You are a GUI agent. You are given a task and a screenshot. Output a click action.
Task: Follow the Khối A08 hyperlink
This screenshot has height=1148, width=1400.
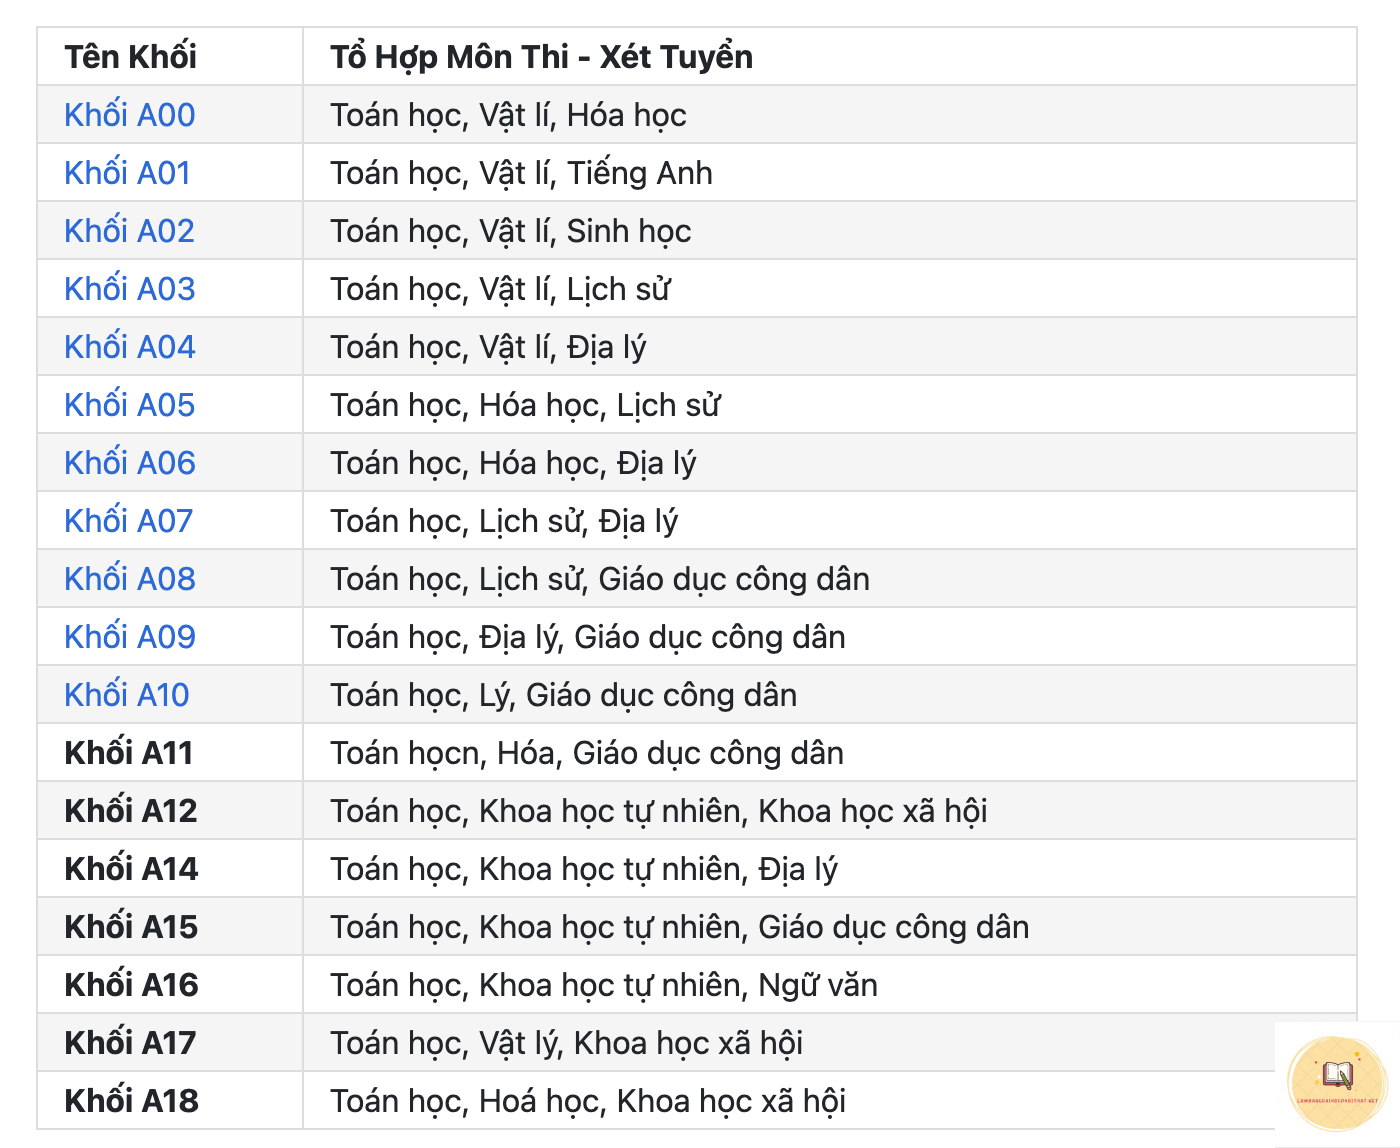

---

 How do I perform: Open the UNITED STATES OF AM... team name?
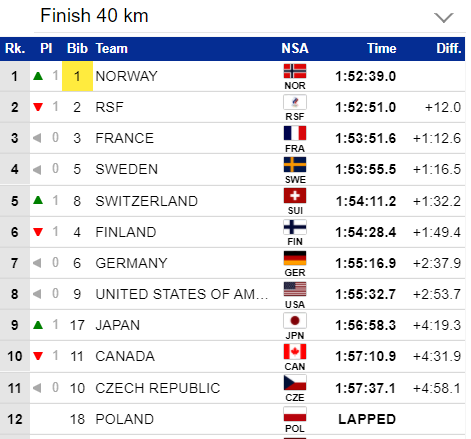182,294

• [Task brief]: Above are the records; from them, give again exactly the lines from the one containing "You are a GUI" through the one containing "This screenshot has height=1148, width=1400.", both included.

• [Output of the exercise]:
You are a GUI agent. You are given a task and a screenshot. Output a click action.
Task: Follow the Khối A08 hyperlink
This screenshot has height=1148, width=1400.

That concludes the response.